A Vulnerability in Figma MCP Allowed Remote Code Execution Overview

Researchers from Imperva have disclosed details about a now-patched vulnerability in the Figma developer MCP (Model Context Protocol) server. The flaw allowed remote attackers to execute arbitrary code and was assigned CVE-2025-53967 with a CVSS score of 7.5.

Technical Details

The issue stemmed from unsanitized user input, resulting in a command injection vulnerability.


According to the GitHub advisory, “The server forms and executes shell commands by directly inserting unvalidated user data into the command line, creating a risk of shell metacharacter injection (|, >, &&, and others).”
Successful exploitation could lead to remote code execution with the privileges of the affected process.

Exploitation Scenario

Framelink’s Figma MCP enables AI agents such as Cursor to interact with Figma via automation tools. Attackers could exploit this by tricking an MCP client into performing unwanted actions through an indirect prompt injection.

Imperva researchers, who discovered the flaw in July 2025, called it an “architectural miscalculation” within a fallback mechanism that allowed remote code execution and exposed developers to possible data leakage.

Root Cause

The vulnerability originated in the file src/utils/fetch-with-retry.ts.
When a standard API fetch request failed, the system executed a curl command via child_process.exec, enabling shell injection.

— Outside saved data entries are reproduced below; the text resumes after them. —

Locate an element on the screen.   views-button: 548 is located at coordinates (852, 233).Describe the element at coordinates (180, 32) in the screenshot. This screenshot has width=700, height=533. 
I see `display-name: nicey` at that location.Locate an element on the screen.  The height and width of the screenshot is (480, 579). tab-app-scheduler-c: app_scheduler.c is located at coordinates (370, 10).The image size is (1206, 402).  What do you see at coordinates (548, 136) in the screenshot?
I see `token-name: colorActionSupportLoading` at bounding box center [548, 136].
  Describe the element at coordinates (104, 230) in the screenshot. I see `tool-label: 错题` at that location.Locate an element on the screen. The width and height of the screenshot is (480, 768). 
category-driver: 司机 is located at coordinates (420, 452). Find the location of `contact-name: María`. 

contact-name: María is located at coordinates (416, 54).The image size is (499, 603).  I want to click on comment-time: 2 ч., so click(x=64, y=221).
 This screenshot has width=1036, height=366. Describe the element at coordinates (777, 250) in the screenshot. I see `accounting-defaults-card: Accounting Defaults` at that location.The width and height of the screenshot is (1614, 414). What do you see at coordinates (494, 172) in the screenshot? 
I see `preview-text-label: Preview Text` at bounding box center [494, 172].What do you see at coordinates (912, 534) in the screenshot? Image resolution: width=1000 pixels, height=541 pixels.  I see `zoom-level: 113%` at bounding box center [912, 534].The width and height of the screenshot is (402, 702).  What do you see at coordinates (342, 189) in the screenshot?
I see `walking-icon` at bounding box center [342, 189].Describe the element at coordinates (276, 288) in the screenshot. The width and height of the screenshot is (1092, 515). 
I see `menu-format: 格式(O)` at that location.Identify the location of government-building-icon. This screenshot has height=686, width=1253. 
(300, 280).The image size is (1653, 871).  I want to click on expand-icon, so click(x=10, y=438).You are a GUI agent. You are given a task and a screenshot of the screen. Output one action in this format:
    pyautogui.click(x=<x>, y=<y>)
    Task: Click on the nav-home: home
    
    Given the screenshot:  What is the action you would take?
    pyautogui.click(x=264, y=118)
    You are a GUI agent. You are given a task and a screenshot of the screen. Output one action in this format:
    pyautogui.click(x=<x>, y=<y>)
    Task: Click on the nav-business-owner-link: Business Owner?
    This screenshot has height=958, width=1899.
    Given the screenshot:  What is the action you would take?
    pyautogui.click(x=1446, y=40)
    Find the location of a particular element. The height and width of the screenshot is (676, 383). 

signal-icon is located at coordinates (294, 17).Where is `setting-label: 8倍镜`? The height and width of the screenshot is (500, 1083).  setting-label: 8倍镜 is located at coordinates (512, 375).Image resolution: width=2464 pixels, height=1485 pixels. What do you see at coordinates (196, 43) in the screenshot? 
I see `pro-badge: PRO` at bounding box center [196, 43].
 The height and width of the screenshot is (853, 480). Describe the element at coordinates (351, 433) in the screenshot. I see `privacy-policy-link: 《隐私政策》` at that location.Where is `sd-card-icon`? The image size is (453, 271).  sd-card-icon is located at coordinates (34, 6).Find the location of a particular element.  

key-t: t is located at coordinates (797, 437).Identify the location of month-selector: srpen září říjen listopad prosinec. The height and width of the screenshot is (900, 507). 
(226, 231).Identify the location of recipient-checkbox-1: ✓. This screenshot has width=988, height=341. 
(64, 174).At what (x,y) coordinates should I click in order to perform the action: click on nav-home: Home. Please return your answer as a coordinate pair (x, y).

The attack chain unfolds as follows:

  1. The MCP client sends an Initialize request to the MCP endpoint to obtain a session ID.
  2. The client then issues a JSONRPC request using the tools/call method to invoke functions such as get_figma_data or download_figma_images.
  3. If the standard fetch request fails, the fallback curl command is executed with untrusted input — leading to command injection.

Potential Impact

An attacker on the same network — such as on public Wi-Fi or a compromised corporate LAN — could exploit CVE-2025-53967 by sending crafted requests to the vulnerable MCP server.
Alternatively, a user could be lured into visiting a malicious site that triggers the exploit through a DNS rebinding attack.

Patch and Recommendations

The vulnerability was patched in Figma developer MCP version 0.6.3, released on September 29, 2025.
Imperva advises avoiding child_process.exec with untrusted data and replacing it with child_process.execFile, which mitigates injection vectors.

“As AI development tools evolve and become more widespread, it is crucial that security keeps pace with innovation,” Imperva’s researchers concluded. “This bug serves as a reminder that even local tools can become a convenient entry point for attackers.”